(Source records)
*-*-*

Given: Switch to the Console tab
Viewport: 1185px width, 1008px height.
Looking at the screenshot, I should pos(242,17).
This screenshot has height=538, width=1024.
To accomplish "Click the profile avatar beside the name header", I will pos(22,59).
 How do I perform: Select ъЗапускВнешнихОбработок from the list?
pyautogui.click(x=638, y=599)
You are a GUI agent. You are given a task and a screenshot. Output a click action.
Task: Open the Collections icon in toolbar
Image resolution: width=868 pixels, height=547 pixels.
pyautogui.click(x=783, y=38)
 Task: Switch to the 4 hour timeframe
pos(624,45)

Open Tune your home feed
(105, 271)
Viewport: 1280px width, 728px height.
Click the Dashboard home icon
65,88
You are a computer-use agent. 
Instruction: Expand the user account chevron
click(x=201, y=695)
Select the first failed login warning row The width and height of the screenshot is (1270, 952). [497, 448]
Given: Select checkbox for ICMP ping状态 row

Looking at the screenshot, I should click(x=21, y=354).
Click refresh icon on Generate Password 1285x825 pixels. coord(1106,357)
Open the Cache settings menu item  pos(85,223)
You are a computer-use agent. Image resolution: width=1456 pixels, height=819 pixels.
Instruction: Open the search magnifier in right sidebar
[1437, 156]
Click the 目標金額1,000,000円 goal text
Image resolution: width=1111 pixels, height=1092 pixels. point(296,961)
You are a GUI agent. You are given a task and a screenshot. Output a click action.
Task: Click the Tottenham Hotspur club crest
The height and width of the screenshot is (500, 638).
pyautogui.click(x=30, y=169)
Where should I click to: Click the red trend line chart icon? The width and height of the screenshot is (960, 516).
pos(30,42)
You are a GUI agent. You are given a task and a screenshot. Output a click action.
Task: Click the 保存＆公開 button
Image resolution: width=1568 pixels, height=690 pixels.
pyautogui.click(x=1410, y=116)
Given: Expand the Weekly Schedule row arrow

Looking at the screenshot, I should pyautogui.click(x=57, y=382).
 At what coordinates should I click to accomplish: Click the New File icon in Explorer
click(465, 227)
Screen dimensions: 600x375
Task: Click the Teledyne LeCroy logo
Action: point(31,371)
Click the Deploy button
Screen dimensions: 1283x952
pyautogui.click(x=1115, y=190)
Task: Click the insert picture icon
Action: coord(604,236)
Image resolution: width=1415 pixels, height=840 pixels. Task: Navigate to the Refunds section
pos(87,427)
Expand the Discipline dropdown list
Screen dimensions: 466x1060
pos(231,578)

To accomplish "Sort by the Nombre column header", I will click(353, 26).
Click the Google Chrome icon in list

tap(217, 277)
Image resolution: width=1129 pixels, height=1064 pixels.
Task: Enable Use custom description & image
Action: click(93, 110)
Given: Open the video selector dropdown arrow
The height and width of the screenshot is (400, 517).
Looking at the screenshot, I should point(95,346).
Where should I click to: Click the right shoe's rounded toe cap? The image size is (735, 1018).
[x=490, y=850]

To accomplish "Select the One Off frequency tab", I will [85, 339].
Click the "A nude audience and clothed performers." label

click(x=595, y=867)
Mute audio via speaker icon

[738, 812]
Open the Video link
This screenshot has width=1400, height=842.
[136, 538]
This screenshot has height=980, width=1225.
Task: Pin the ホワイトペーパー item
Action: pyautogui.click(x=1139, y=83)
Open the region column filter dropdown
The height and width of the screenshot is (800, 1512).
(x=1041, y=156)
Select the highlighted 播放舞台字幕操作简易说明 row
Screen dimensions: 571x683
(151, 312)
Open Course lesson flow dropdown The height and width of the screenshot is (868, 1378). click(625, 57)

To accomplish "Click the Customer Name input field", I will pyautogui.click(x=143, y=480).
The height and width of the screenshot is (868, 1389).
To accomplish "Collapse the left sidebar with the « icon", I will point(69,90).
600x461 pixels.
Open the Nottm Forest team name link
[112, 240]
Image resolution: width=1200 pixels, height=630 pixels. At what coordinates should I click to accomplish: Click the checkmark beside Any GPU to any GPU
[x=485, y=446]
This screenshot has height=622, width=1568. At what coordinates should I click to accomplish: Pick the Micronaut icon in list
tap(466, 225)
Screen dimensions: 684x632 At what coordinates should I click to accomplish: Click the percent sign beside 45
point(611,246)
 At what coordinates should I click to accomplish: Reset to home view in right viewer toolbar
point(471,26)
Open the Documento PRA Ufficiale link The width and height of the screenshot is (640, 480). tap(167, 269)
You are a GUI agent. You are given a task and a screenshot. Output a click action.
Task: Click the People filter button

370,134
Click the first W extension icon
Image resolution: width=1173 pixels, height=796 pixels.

*-*-*

■ Exercise aim ■
Arrange the records above as a Markdown table with two columns, n for the row number and Line for the line, leaving out blank lines.

■ Expected answer ■
| n | Line |
|---|---|
| 1 | Given: Switch to the Console tab |
| 2 | Viewport: 1185px width, 1008px height. |
| 3 | Looking at the screenshot, I should pos(242,17). |
| 4 | This screenshot has height=538, width=1024. |
| 5 | To accomplish "Click the profile avatar beside the name header", I will pos(22,59). |
| 6 |  How do I perform: Select ъЗапускВнешнихОбработок from the list? |
| 7 | pyautogui.click(x=638, y=599) |
| 8 | You are a GUI agent. You are given a task and a screenshot. Output a click action. |
| 9 | Task: Open the Collections icon in toolbar |
| 10 | Image resolution: width=868 pixels, height=547 pixels. |
| 11 | pyautogui.click(x=783, y=38) |
| 12 |  Task: Switch to the 4 hour timeframe |
| 13 | pos(624,45) |
| 14 | Open Tune your home feed |
| 15 | (105, 271) |
| 16 | Viewport: 1280px width, 728px height. |
| 17 | Click the Dashboard home icon |
| 18 | 65,88 |
| 19 | You are a computer-use agent.  |
| 20 | Instruction: Expand the user account chevron |
| 21 | click(x=201, y=695) |
| 22 | Select the first failed login warning row The width and height of the screenshot is (1270, 952). [497, 448] |
| 23 | Given: Select checkbox for ICMP ping状态 row |
| 24 | Looking at the screenshot, I should click(x=21, y=354). |
| 25 | Click refresh icon on Generate Password 1285x825 pixels. coord(1106,357) |
| 26 | Open the Cache settings menu item  pos(85,223) |
| 27 | You are a computer-use agent. Image resolution: width=1456 pixels, height=819 pixels. |
| 28 | Instruction: Open the search magnifier in right sidebar |
| 29 | [1437, 156] |
| 30 | Click the 目標金額1,000,000円 goal text |
| 31 | Image resolution: width=1111 pixels, height=1092 pixels. point(296,961) |
| 32 | You are a GUI agent. You are given a task and a screenshot. Output a click action. |
| 33 | Task: Click the Tottenham Hotspur club crest |
| 34 | The height and width of the screenshot is (500, 638). |
| 35 | pyautogui.click(x=30, y=169) |
| 36 | Where should I click to: Click the red trend line chart icon? The width and height of the screenshot is (960, 516). |
| 37 | pos(30,42) |
| 38 | You are a GUI agent. You are given a task and a screenshot. Output a click action. |
| 39 | Task: Click the 保存＆公開 button |
| 40 | Image resolution: width=1568 pixels, height=690 pixels. |
| 41 | pyautogui.click(x=1410, y=116) |
| 42 | Given: Expand the Weekly Schedule row arrow |
| 43 | Looking at the screenshot, I should pyautogui.click(x=57, y=382). |
| 44 |  At what coordinates should I click to accomplish: Click the New File icon in Explorer |
| 45 | click(465, 227) |
| 46 | Screen dimensions: 600x375 |
| 47 | Task: Click the Teledyne LeCroy logo |
| 48 | Action: point(31,371) |
| 49 | Click the Deploy button |
| 50 | Screen dimensions: 1283x952 |
| 51 | pyautogui.click(x=1115, y=190) |
| 52 | Task: Click the insert picture icon |
| 53 | Action: coord(604,236) |
| 54 | Image resolution: width=1415 pixels, height=840 pixels. Task: Navigate to the Refunds section |
| 55 | pos(87,427) |
| 56 | Expand the Discipline dropdown list |
| 57 | Screen dimensions: 466x1060 |
| 58 | pos(231,578) |
| 59 | To accomplish "Sort by the Nombre column header", I will click(353, 26). |
| 60 | Click the Google Chrome icon in list |
| 61 | tap(217, 277) |
| 62 | Image resolution: width=1129 pixels, height=1064 pixels. |
| 63 | Task: Enable Use custom description & image |
| 64 | Action: click(93, 110) |
| 65 | Given: Open the video selector dropdown arrow |
| 66 | The height and width of the screenshot is (400, 517). |
| 67 | Looking at the screenshot, I should point(95,346). |
| 68 | Where should I click to: Click the right shoe's rounded toe cap? The image size is (735, 1018). |
| 69 | [x=490, y=850] |
| 70 | To accomplish "Select the One Off frequency tab", I will [85, 339]. |
| 71 | Click the "A nude audience and clothed performers." label |
| 72 | click(x=595, y=867) |
| 73 | Mute audio via speaker icon |
| 74 | [738, 812] |
| 75 | Open the Video link |
| 76 | This screenshot has width=1400, height=842. |
| 77 | [136, 538] |
| 78 | This screenshot has height=980, width=1225. |
| 79 | Task: Pin the ホワイトペーパー item |
| 80 | Action: pyautogui.click(x=1139, y=83) |
| 81 | Open the region column filter dropdown |
| 82 | The height and width of the screenshot is (800, 1512). |
| 83 | (x=1041, y=156) |
| 84 | Select the highlighted 播放舞台字幕操作简易说明 row |
| 85 | Screen dimensions: 571x683 |
| 86 | (151, 312) |
| 87 | Open Course lesson flow dropdown The height and width of the screenshot is (868, 1378). click(625, 57) |
| 88 | To accomplish "Click the Customer Name input field", I will pyautogui.click(x=143, y=480). |
| 89 | The height and width of the screenshot is (868, 1389). |
| 90 | To accomplish "Collapse the left sidebar with the « icon", I will point(69,90). |
| 91 | 600x461 pixels. |
| 92 | Open the Nottm Forest team name link |
| 93 | [112, 240] |
| 94 | Image resolution: width=1200 pixels, height=630 pixels. At what coordinates should I click to accomplish: Click the checkmark beside Any GPU to any GPU |
| 95 | [x=485, y=446] |
| 96 | This screenshot has height=622, width=1568. At what coordinates should I click to accomplish: Pick the Micronaut icon in list |
| 97 | tap(466, 225) |
| 98 | Screen dimensions: 684x632 At what coordinates should I click to accomplish: Click the percent sign beside 45 |
| 99 | point(611,246) |
| 100 |  At what coordinates should I click to accomplish: Reset to home view in right viewer toolbar |
| 101 | point(471,26) |
| 102 | Open the Documento PRA Ufficiale link The width and height of the screenshot is (640, 480). tap(167, 269) |
| 103 | You are a GUI agent. You are given a task and a screenshot. Output a click action. |
| 104 | Task: Click the People filter button |
| 105 | 370,134 |
| 106 | Click the first W extension icon |
| 107 | Image resolution: width=1173 pixels, height=796 pixels. |